『天国の日々』(Days of Heaven)1978アメリカ
とても美しい映像で描かれた三角関係。実はアーサー王物語がベース?
1916年。シカゴの鉄工所を飛び出したビル(リチャード・ギア)は付き合っているアビー(ブルック・アダムズ)、そしてビルの妹リンダと共にテキサスの麦畑に収穫の期間労働に就く。ビルは「色々面倒がないから」という理由でアビーは妹だということにしている。
雇い主の農場主チャック(サム・シェパード・かっこいい!)が余命一年と診断されている事をたまたま知ったビルはアビーにチャックと付き合うようにそれとなく勧める。アビーに一目惚れしていたチャックとアビーは結婚するが、、、
IMDBによるとこの映画のストーリーの源泉は2つあるらしい。
一つはアレクサンドル・デュマの『三銃士』のミレディが英国伯爵をたらし込んで結婚する話。
もう一つはヘンリー・ジェイムズの『天使の翼』。貧しい新聞記者と交際している女性が金持ちに取り入るために彼氏を差し出す話。

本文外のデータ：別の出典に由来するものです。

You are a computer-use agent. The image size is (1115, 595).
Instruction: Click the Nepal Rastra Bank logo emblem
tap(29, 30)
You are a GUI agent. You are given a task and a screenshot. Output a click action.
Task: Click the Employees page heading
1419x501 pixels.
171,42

『天国の日々』ではこの金持ちに取り入って結婚するという部分が意図的ではないような描かれ方だ。アビーはビルが自分を女性として求めてこないことがやや物足りない。
アビーが人妻になってビルの思いは強くなった感じ。ビルはチャックとアビーの寝室に忍び込みアビーを川に連れ出す。浅い川の流れの中にたちグラスでワインを飲む二人。ビルはグラスを落として見失ってしまう。川底に沈むワイングラスがまるで聖杯のようだ。

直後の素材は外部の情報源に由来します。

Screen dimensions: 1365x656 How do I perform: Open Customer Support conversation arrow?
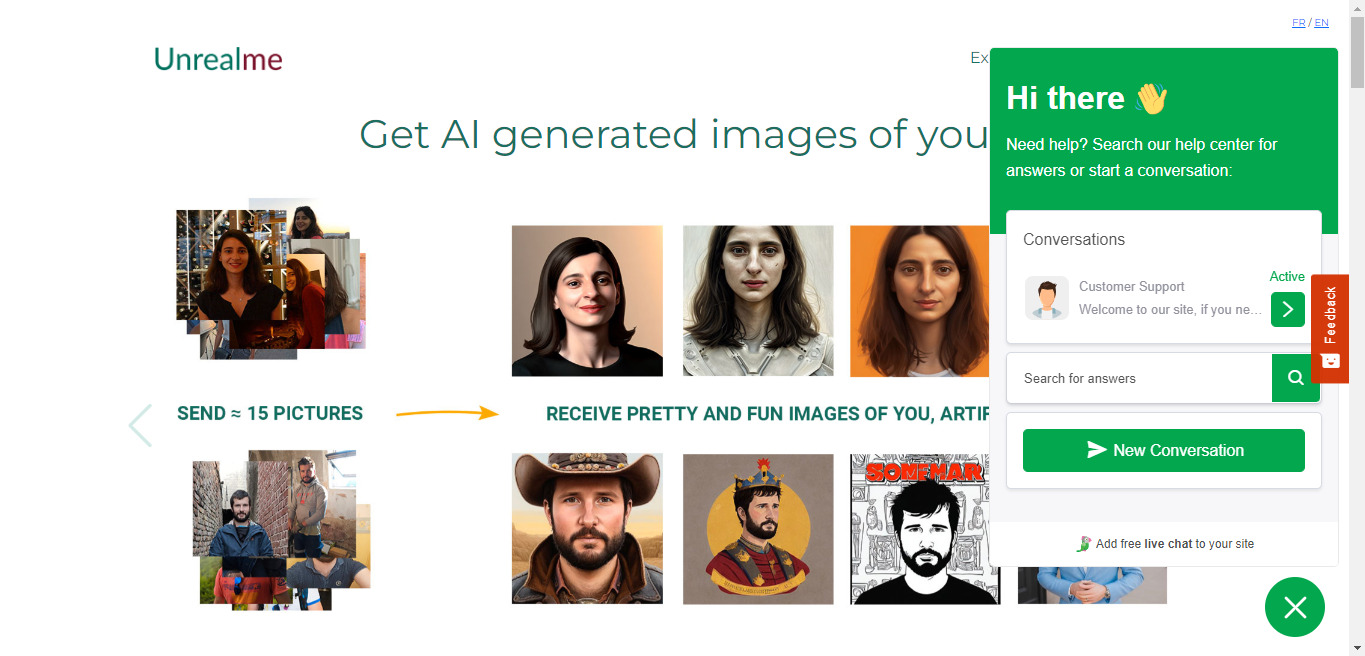(x=1288, y=309)
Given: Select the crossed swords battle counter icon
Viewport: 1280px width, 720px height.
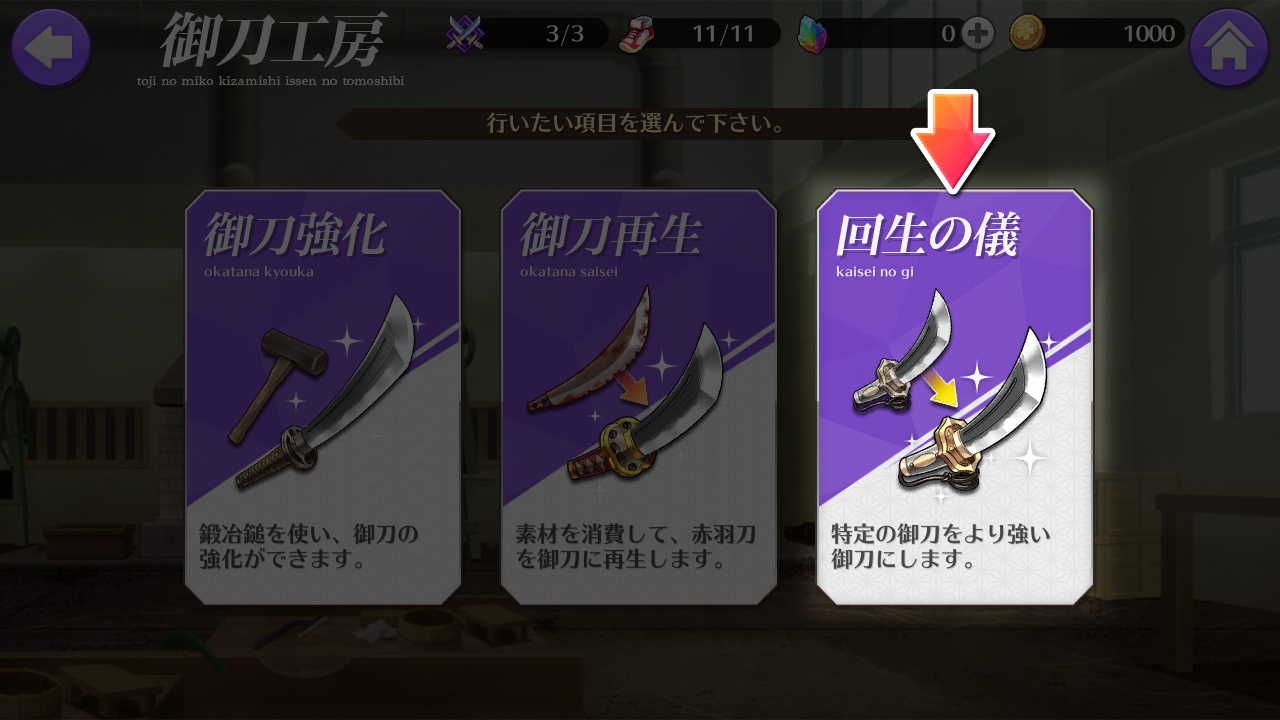Looking at the screenshot, I should (x=465, y=34).
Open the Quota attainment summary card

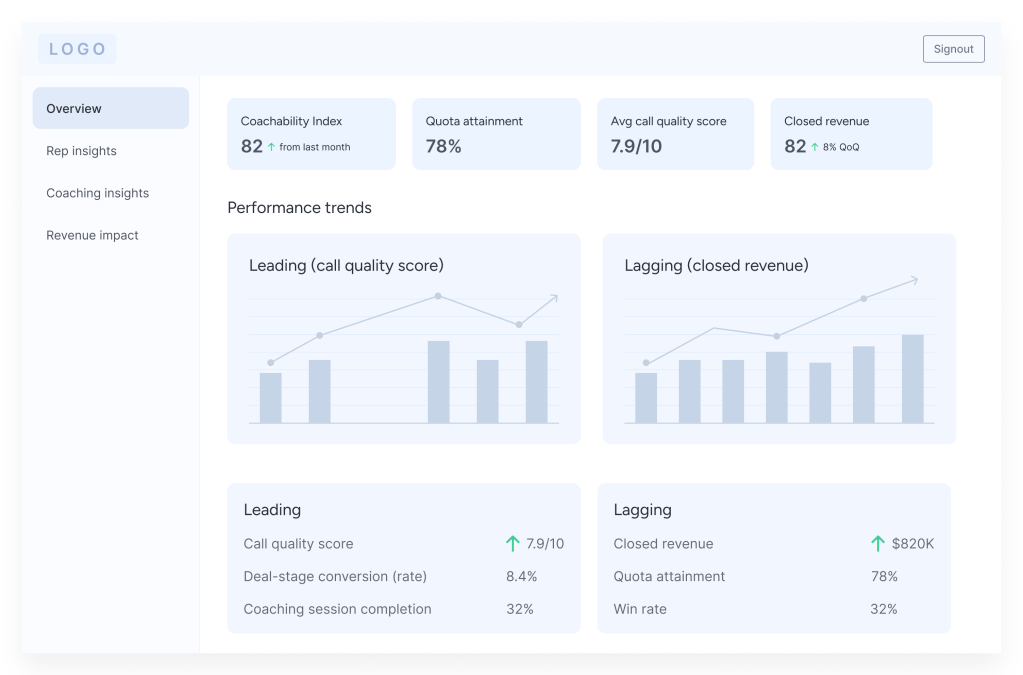[x=496, y=133]
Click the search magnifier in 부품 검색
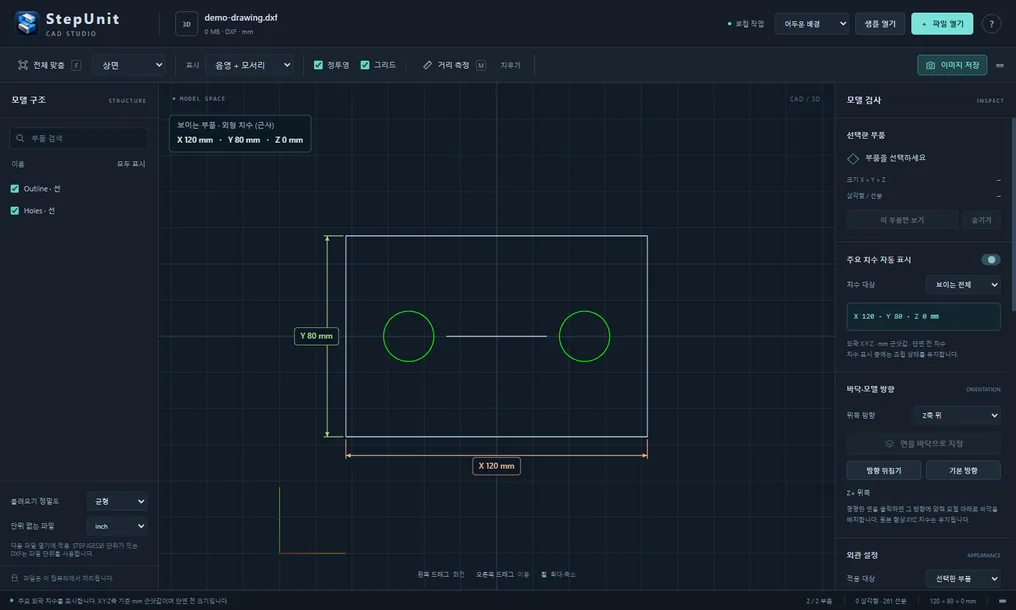Image resolution: width=1016 pixels, height=610 pixels. pos(20,138)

あっ!これは『アーサー王物語』のアーサーの妻グゥエネビアとランスロットの不倫も元になってるかもと思った。
『三銃士』『天使の翼』と違って二人の中をチャックから疑われたビルは農場から離れる。ここはピカレスクというより三角関係の恋愛物語になっている。
そしてイナゴが襲来して麦畑が襲われて物語はクライマックスを迎える。燃え盛る畑に地獄の使者の様に現れる蒸気トラクターの姿が恐ろしい。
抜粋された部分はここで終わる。